··· Texto citado

Conheça Shigeru Miyagawa, o linguista do MIT que abraçou Darwin para responder a um dos maiores mistérios da ciência: por que o ser humano é capaz de falar?

Por Bruno Vaiano Materia seguir SEGUIR Materia seguir SEGUINDO
27 abr 2018, 19h26

“Eu publiquei o meu artigo científico em fevereiro [de 2018] e ele foi muito bem na mídia. Apareceu em todos os jornais, até na National Geographic. Pena que, dois dias depois, veio o pessoal das pinturas rupestres Neandertais e anunciou a descoberta deles. Todos os jornalistas se esqueceram de mim”. Quem conta a história, em tom de brincadeira, é Shigeru Miyagawa, professor de linguística e pró-reitor de educação aberta no Instituto de Tecnologia de Massachusetts, o MIT. Eu tenho culpa no cartório: fui justamente um dos jornalistas que acabou dando a notícia sobre arte Neandertal. A prova do crime está publicada no site da SUPER até hoje.

Não que Miyagawa precise de confete, é claro: seu currículo inclui até ser vizinho de sala de Noam Chomsky, o Einstein da linguística – com que participou de um programa de rádio de meia hora da Nature, a revista científica mais importante do mundo. O senhor japonês de camisa impecável visitou a USP na última quinta (26) para divulgar sua hipótese mais recente: ele propõe que a linguagem humana, única entre os animais, surgiu graças à conjugação de dois sistemas de comunicação que até então estavam separados na natureza: o canto dos pássaros e as vocalizações de alerta dos macacos.

O resumo da ópera vai assim: alguns macacos, como os da espécie africana Chlorocebus pygerythrus, têm algo análogo a vocabulário. Se um deles emite o conjunto de sons associados a “águia”, por exemplo, todo o bando sabe que a ameaça vem do céu, e desce das árvores. Já se o ruído for o equivalente a “leopardo”, o grupo sobe para escapar. É uma associação clara entre som e sentido, mas para por aí: eles não conseguem unir esses projetos de palavra em frases. Eles não têm a cola que dá sentido à língua: a gramática.

······
··· Listagem

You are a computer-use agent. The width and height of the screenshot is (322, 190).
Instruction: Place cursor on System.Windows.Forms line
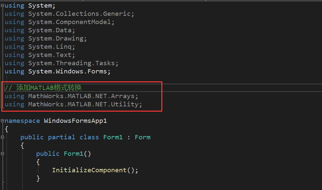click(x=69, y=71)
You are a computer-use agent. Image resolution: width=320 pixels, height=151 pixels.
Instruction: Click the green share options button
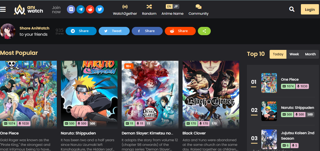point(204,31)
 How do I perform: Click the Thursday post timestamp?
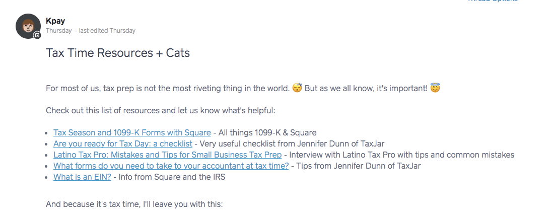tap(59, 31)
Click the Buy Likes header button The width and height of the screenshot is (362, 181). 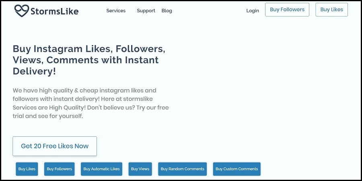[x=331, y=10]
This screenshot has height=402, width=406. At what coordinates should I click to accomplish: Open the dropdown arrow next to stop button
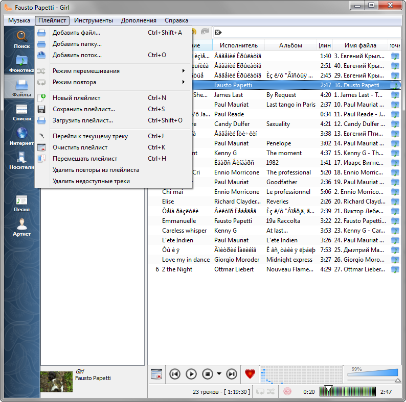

······

> Complete o seguinte:
a) Reproduza o trecho da reportagem sobre Shigeru Miyagawa que começa com as palavras que contêm "O resumo da" e termina com "língua: a gramática.".
b) Na reportagem sobre Shigeru Miyagawa, o que o bando de macacos faz ao ouvir o som equivalente a "leopardo"?
c) Explique, com base na reportagem sobre Shigeru Miyagawa, por que quem a escreve diz ter "culpa no cartório".
Os dados constituem um material à parte, sem ligação com a reportagem.

> Respostas por tarefa:
a)
O resumo da ópera vai assim: alguns macacos, como os da espécie africana Chlorocebus pygerythrus, têm algo análogo a vocabulário. Se um deles emite o conjunto de sons associados a “águia”, por exemplo, todo o bando sabe que a ameaça vem do céu, e desce das árvores. Já se o ruído for o equivalente a “leopardo”, o grupo sobe para escapar. É uma associação clara entre som e sentido, mas para por aí: eles não conseguem unir esses projetos de palavra em frases. Eles não têm a cola que dá sentido à língua: a gramática.

b) O grupo sobe para escapar.

c) Quem escreve foi um dos jornalistas que acabaram dando a notícia sobre a arte Neandertal. Essa descoberta foi anunciada dois dias depois do artigo de Miyagawa e fez os jornalistas se esquecerem dele.